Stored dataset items
#####

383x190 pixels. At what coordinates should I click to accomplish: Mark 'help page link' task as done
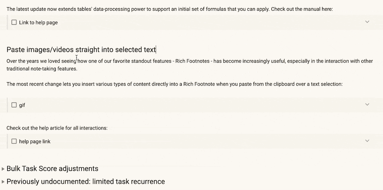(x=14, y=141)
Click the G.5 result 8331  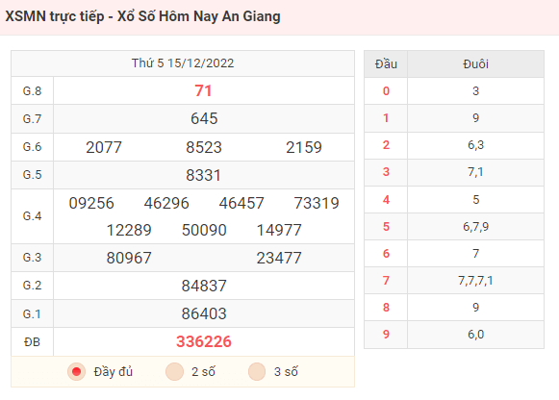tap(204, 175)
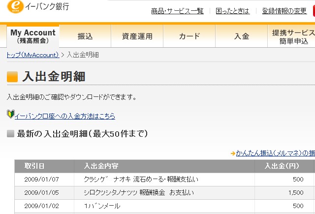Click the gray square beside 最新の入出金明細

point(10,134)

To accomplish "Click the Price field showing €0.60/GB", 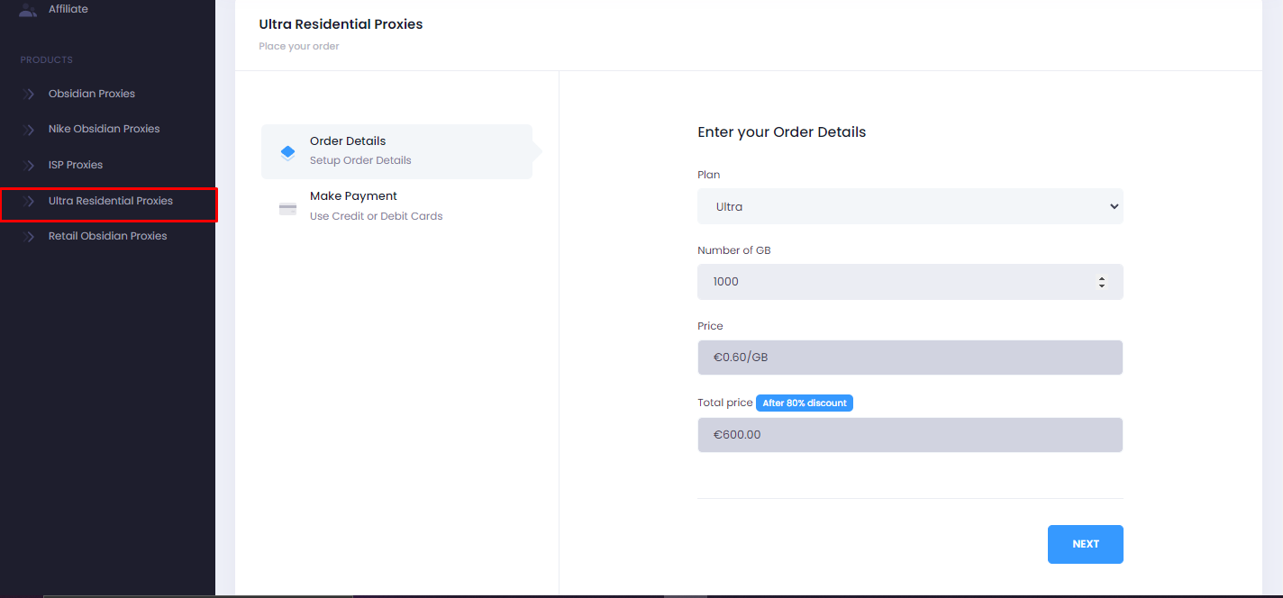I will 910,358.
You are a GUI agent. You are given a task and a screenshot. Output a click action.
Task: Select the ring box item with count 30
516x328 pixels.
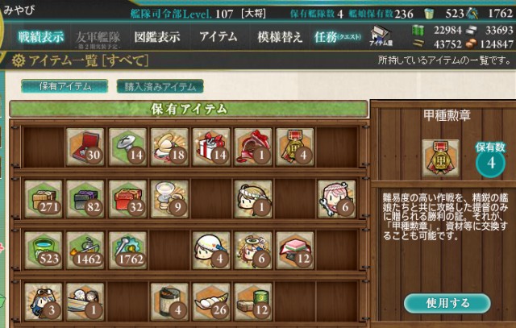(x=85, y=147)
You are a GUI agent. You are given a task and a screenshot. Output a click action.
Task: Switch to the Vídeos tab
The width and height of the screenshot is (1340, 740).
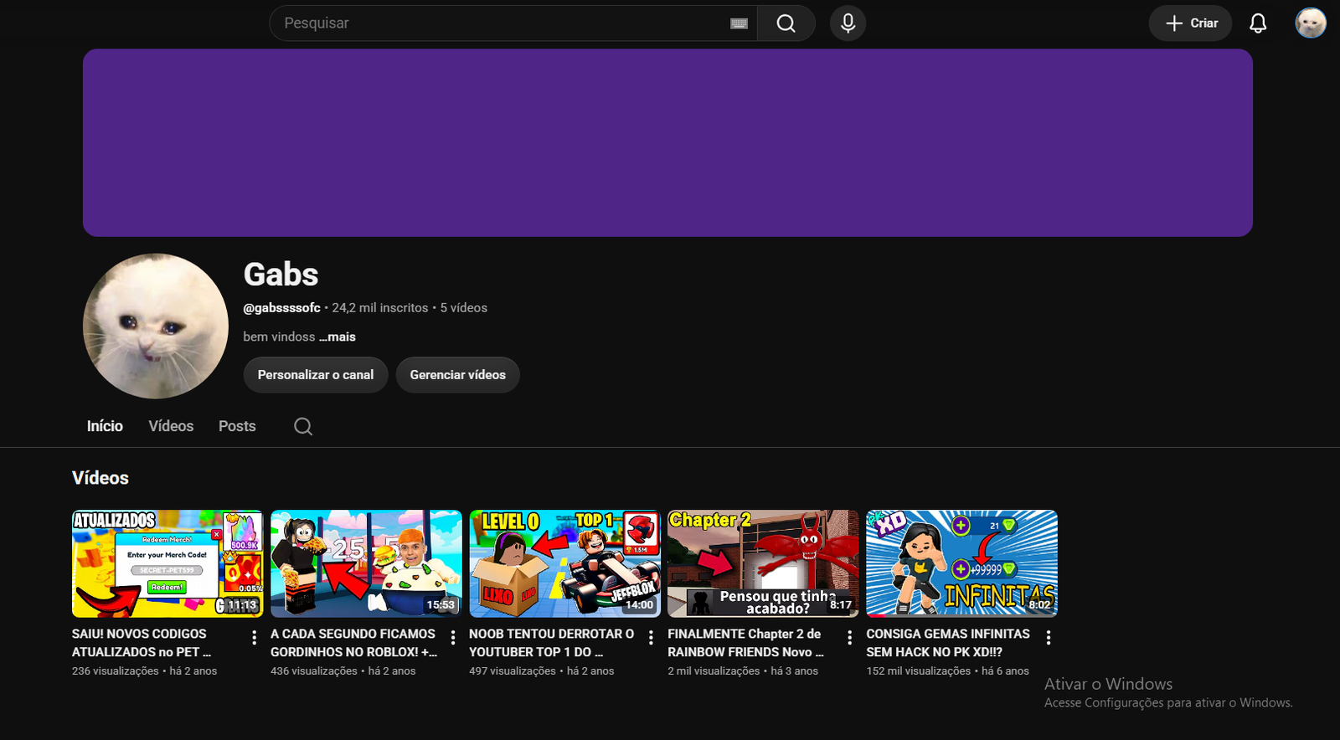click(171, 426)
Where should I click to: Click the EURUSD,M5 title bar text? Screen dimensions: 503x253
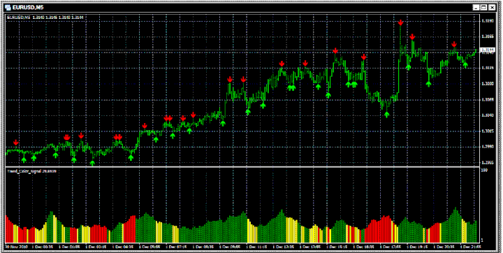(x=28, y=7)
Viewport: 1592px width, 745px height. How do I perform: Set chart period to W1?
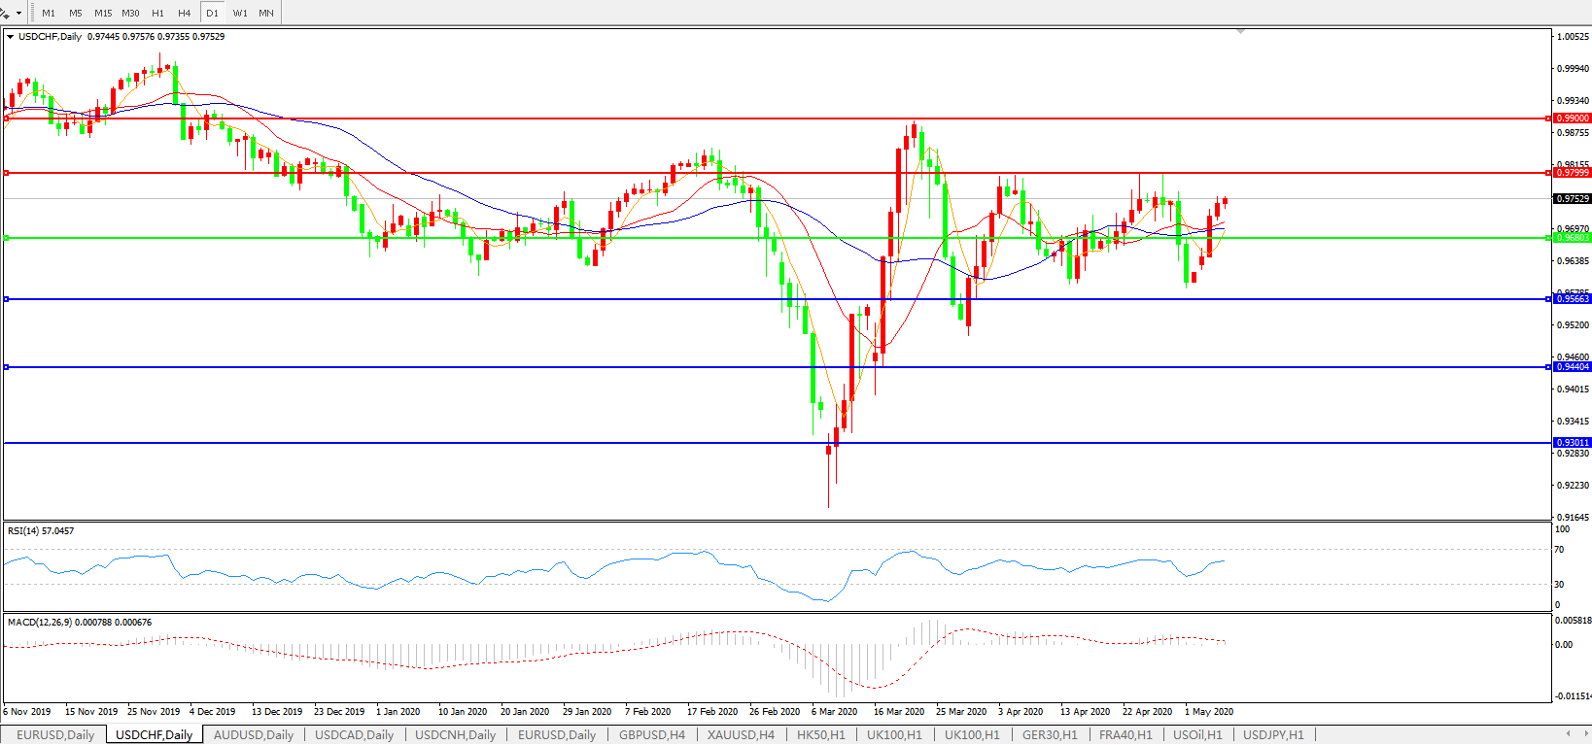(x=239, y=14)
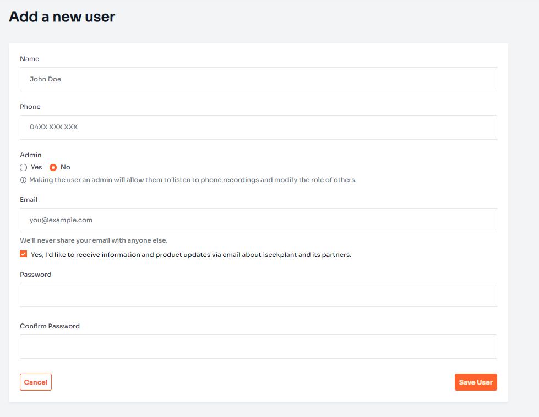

#####

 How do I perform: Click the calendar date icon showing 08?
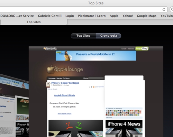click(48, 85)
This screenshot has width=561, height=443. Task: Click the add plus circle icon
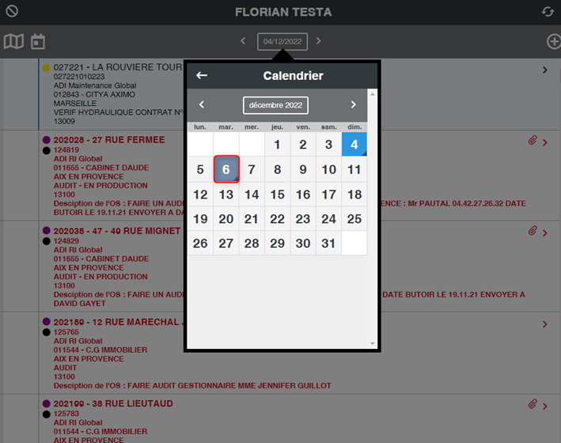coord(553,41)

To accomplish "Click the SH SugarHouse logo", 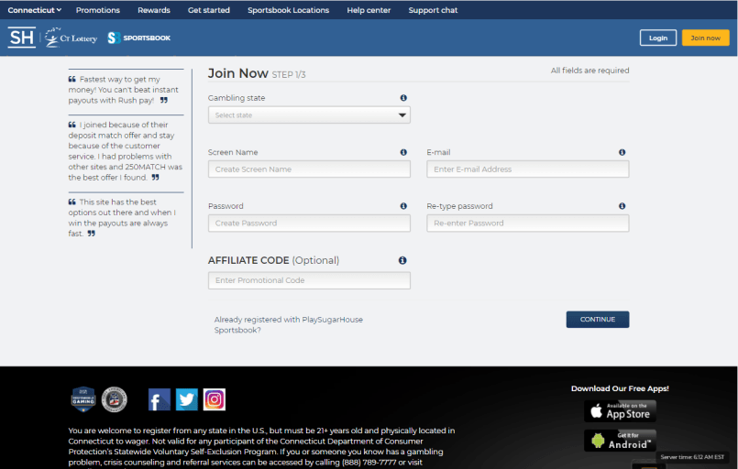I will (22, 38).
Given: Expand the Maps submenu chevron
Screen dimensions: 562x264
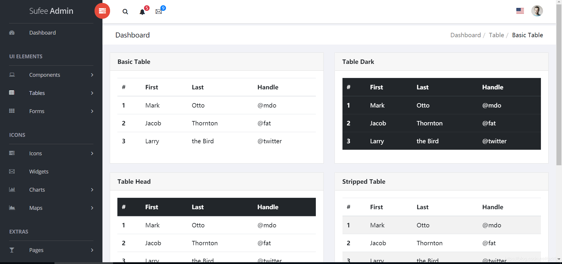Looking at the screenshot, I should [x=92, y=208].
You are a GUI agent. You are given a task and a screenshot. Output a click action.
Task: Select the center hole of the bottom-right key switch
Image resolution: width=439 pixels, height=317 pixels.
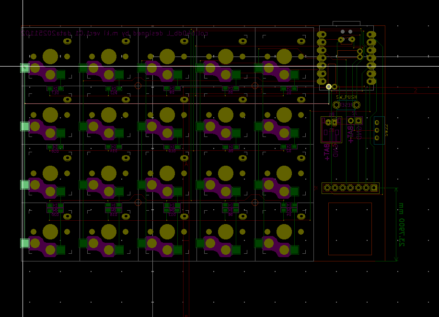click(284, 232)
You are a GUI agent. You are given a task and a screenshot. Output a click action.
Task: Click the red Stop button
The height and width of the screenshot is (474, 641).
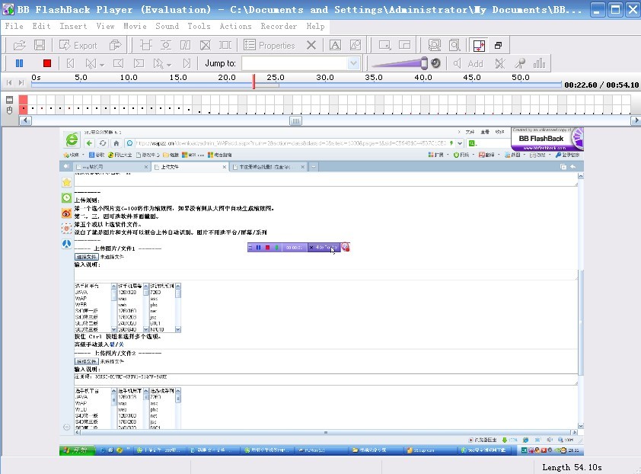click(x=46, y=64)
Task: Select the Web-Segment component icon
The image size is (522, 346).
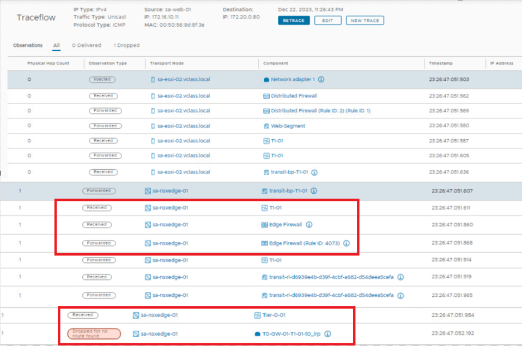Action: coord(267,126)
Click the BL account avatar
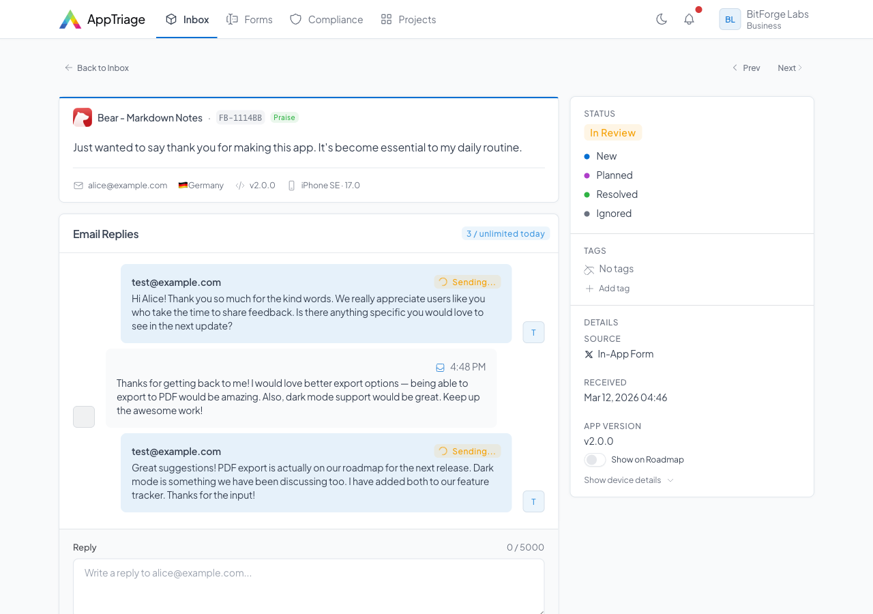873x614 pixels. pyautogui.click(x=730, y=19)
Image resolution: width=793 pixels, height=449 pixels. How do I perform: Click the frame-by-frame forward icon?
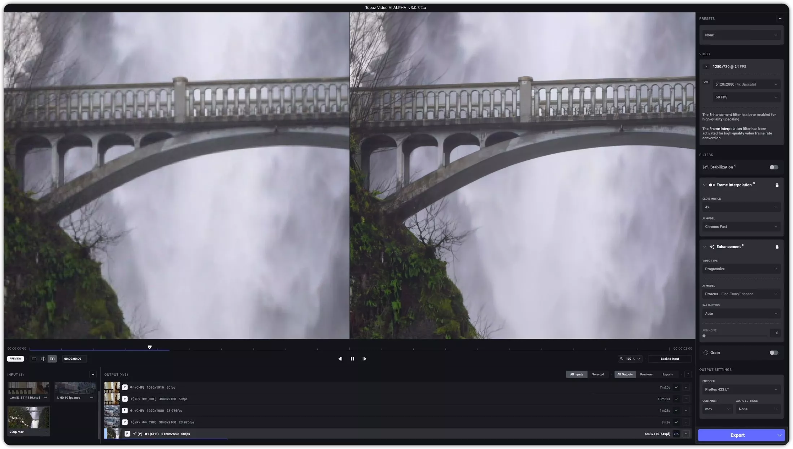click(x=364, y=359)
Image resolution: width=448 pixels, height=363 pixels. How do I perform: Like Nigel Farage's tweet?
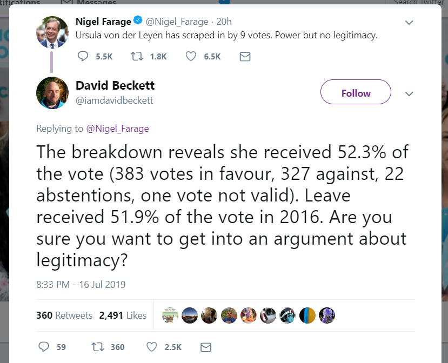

#####

■ **Your goal**: In the records above, find the line containing "The height and" and the line containing "Image resolution: width=448", then give both of them again word for word along with every line between. Omit any pictures.

■ **Answer to this problem**:
The height and width of the screenshot is (474, 641).
click(x=46, y=64)
Task: Select the Web-Segment component icon
The image size is (522, 346).
Action: coord(267,126)
Click the BL account avatar
873x614 pixels. pyautogui.click(x=730, y=19)
Image resolution: width=793 pixels, height=449 pixels. How do I perform: Click the frame-by-frame forward icon?
click(x=364, y=359)
Image resolution: width=448 pixels, height=363 pixels. How do I perform: Like Nigel Farage's tweet?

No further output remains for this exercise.